The concept of special administrator was designed to keep budget constraints hard. Weak organisations could not wield the threat of consequences for customers in order to extract money because financial failure would not imply a loss of service. The procedure has been used once – when Railtrack collapsed. It was at best a partial success. Trains continued to run, so that the primary objective was achieved, but the complex and conflicting obligations of the administrator meant that a year elapsed before a new, more effective management could be put in place.

Still, the principle of special administration is a good one and it needs wider application. Customers are the priority and the financial consequences can be argued at length. The priority of customer service should hold even at some cost to shareholders and creditors, who take that risk in return for the potential rewards of investing in essential public services.
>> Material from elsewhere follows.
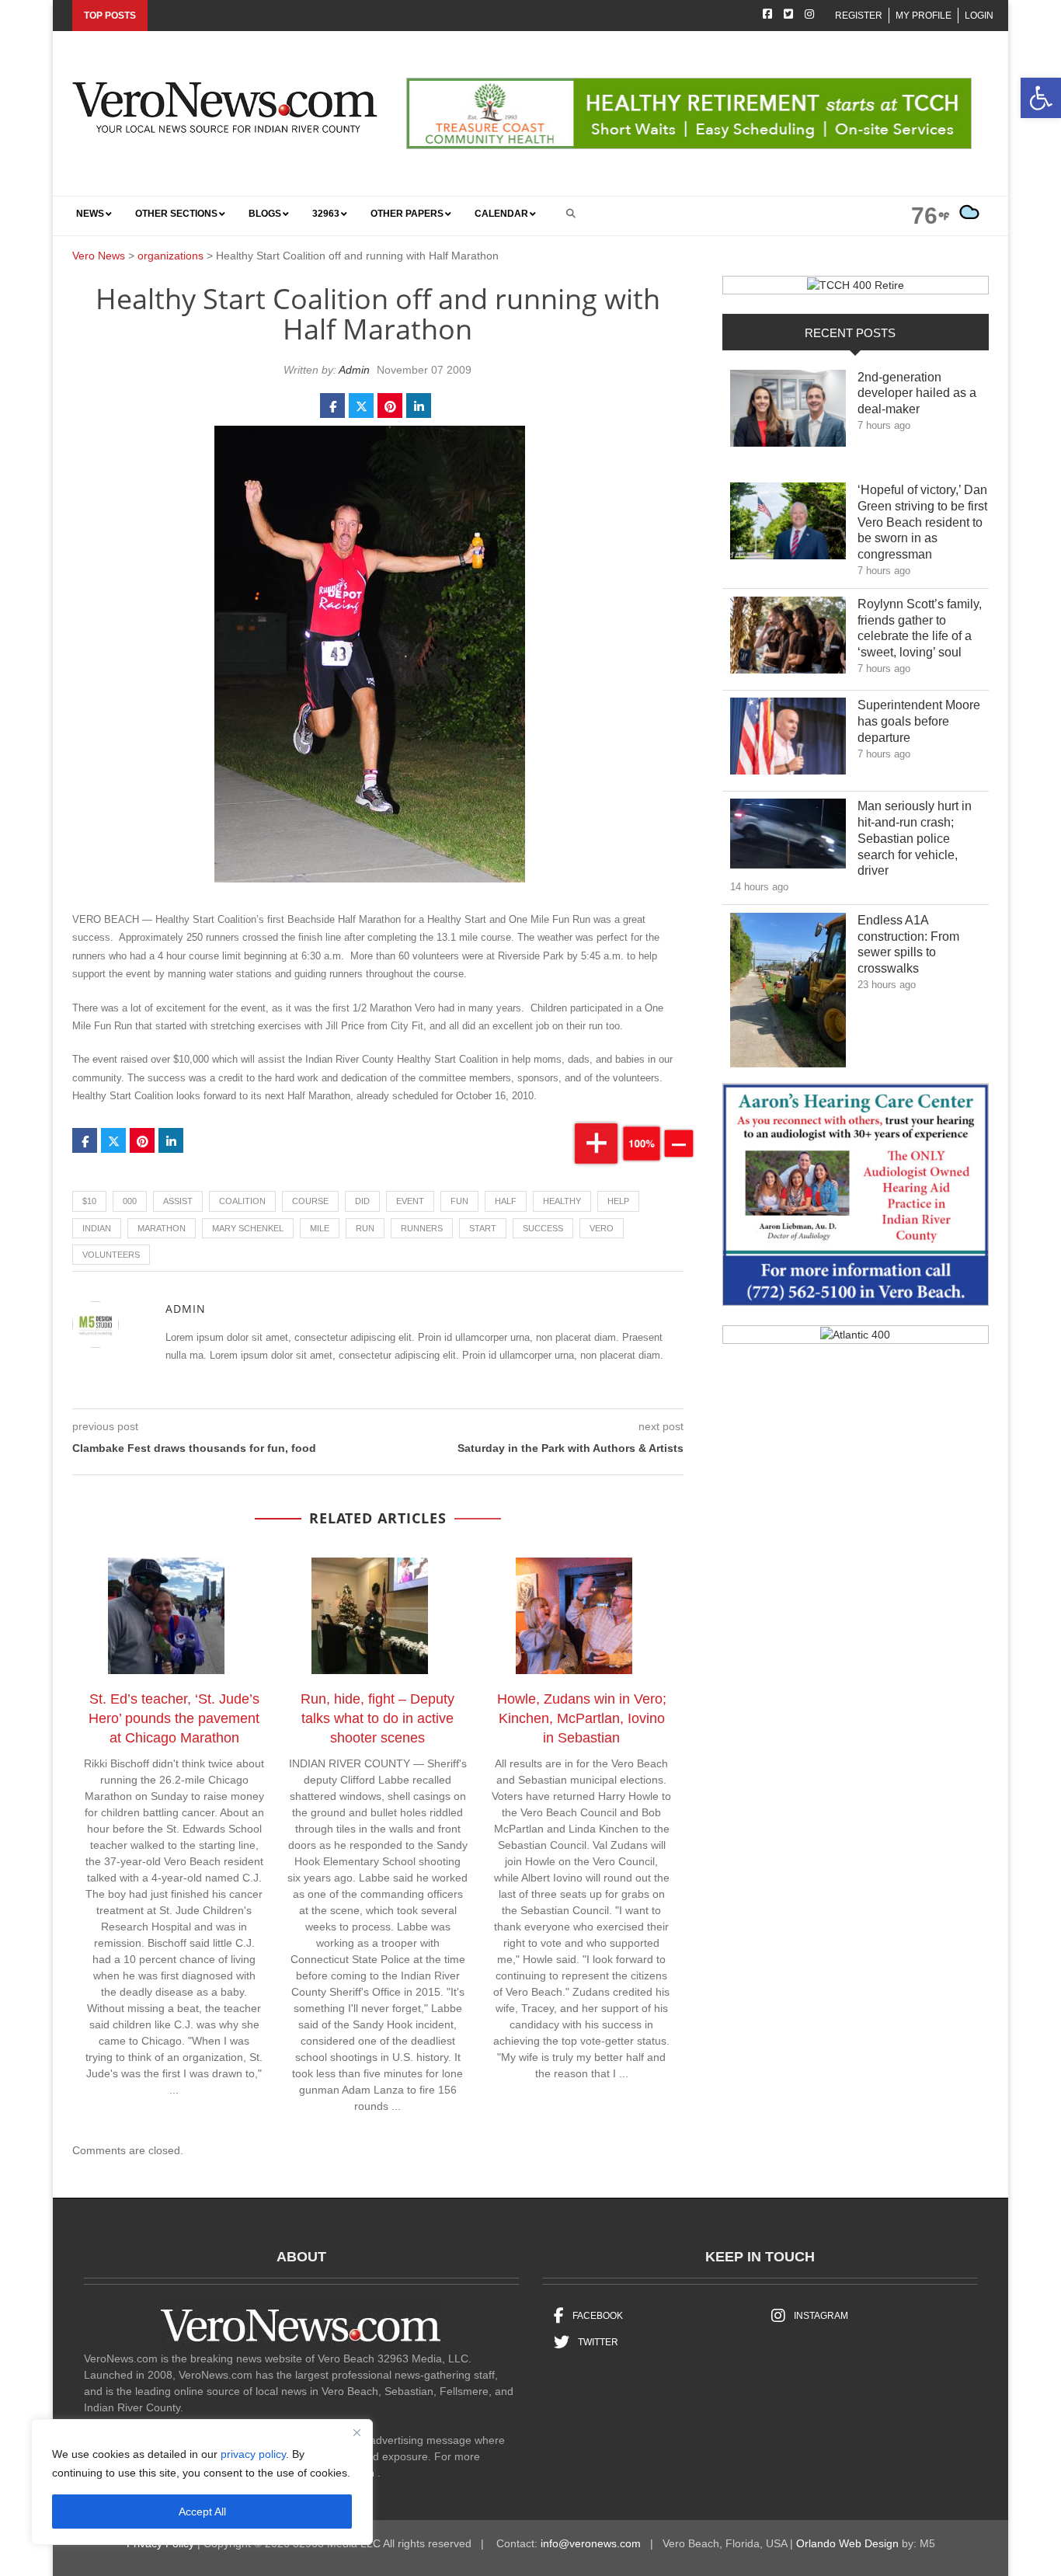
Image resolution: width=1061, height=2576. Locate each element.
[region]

Not by coincidence, the industries for which a special administration regime is appropriate are mostly subject to scrutiny by specialist regulatory agencies. That agency should have the responsibility to put a special administrator in place if needed. The existence of a supervisor is a good guide to the sectors where that need might arise: utilities, infrastructure, health and education – and financial institutions that deal directly with the public.

The notion that private companies can extract indiscriminate, industry- wide support from the public for the benefit of their investors by threatening that their weaker members will collapse is intolerable in any sector. And it is most intolerable when the sector is as profitable as financial services.